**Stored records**
Segment Open
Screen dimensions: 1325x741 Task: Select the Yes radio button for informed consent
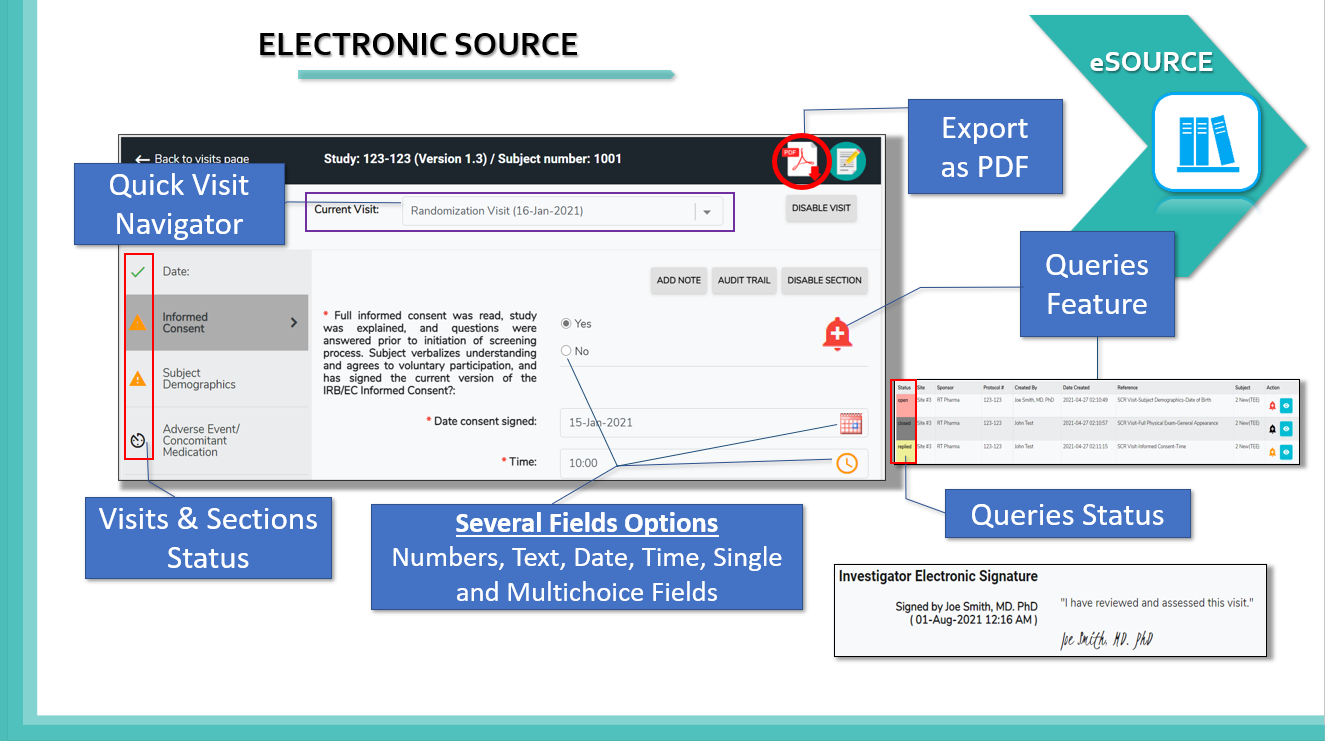565,323
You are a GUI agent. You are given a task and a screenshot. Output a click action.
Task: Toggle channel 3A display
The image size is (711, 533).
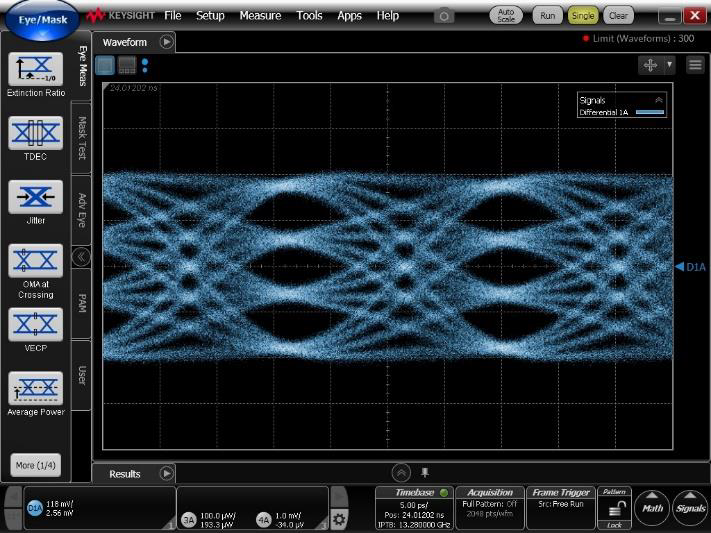point(188,519)
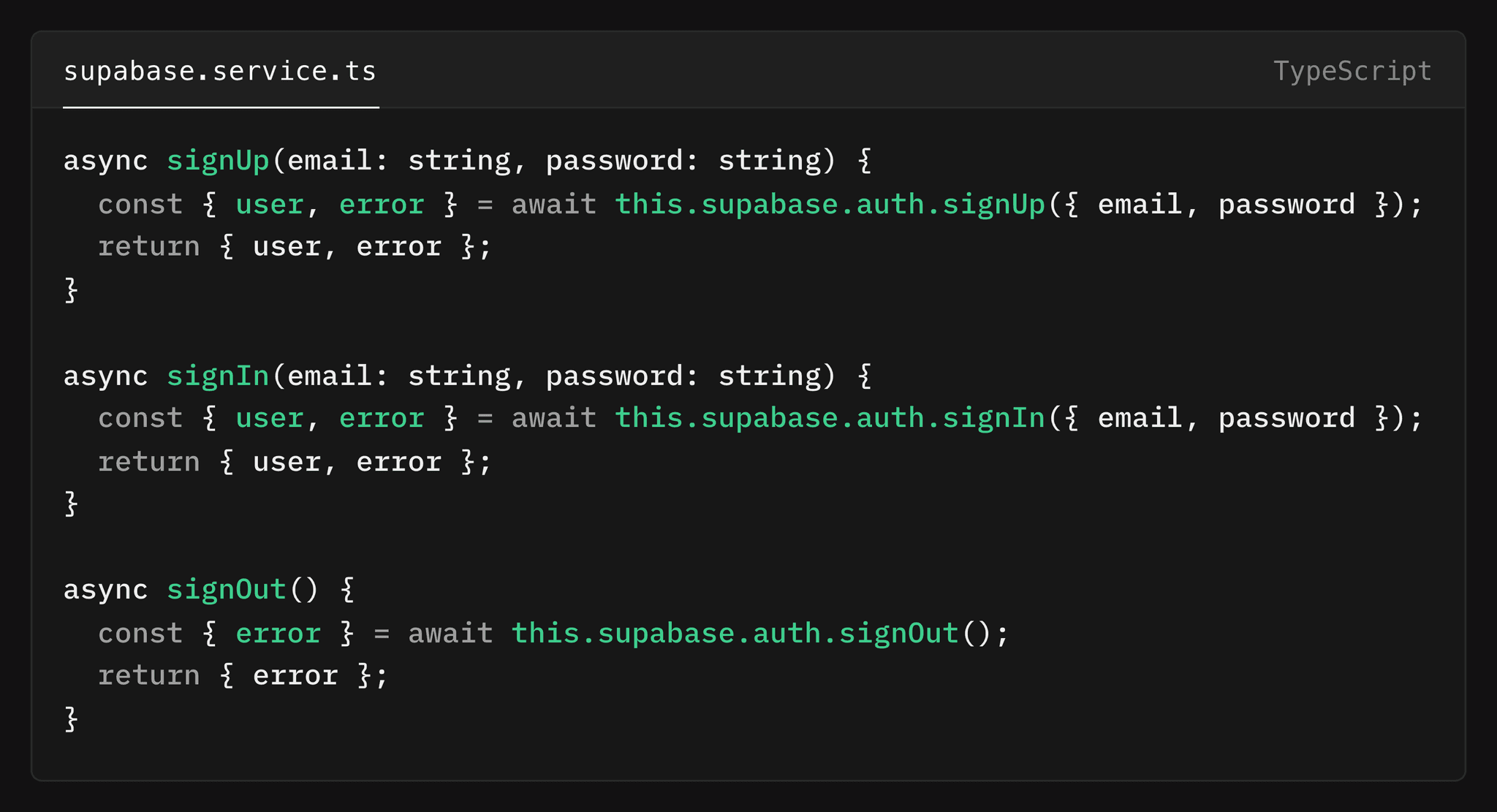The height and width of the screenshot is (812, 1497).
Task: Click the signUp name in the function declaration
Action: [x=218, y=161]
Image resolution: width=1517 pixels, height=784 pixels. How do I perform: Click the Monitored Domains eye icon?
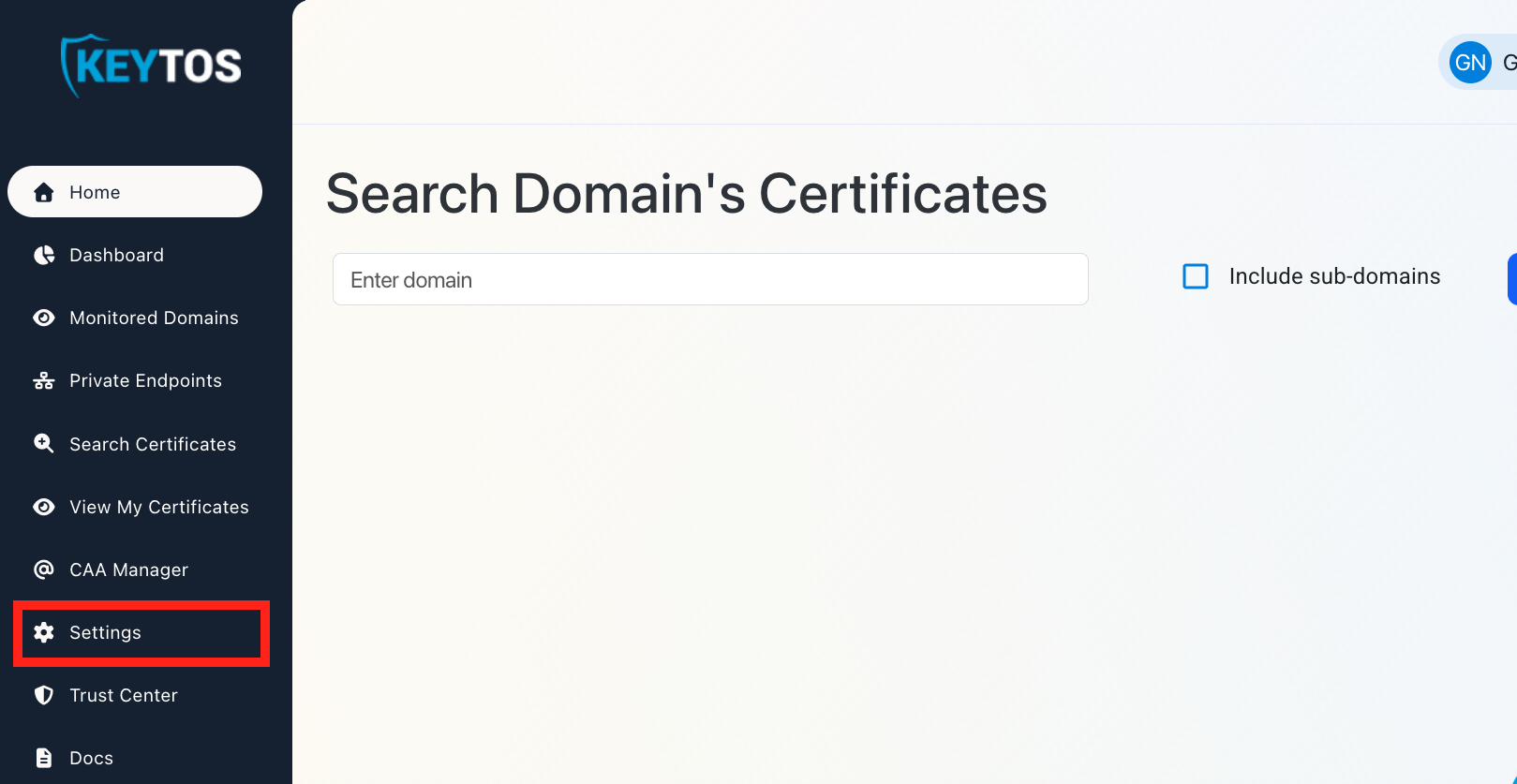43,318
Segment Closed
**What is needed**
What is needed is a word-for-word copy of the lines from the one containing "The image size is (711, 533)." through the final line of the records above, both included, with the pictures left out.

**Expected answer**
The image size is (711, 533).
point(188,519)
The height and width of the screenshot is (812, 1497).
Task: Click the signUp name in the function declaration
Action: [x=218, y=161]
Image resolution: width=1517 pixels, height=784 pixels. How do I perform: Click the Monitored Domains eye icon?
43,318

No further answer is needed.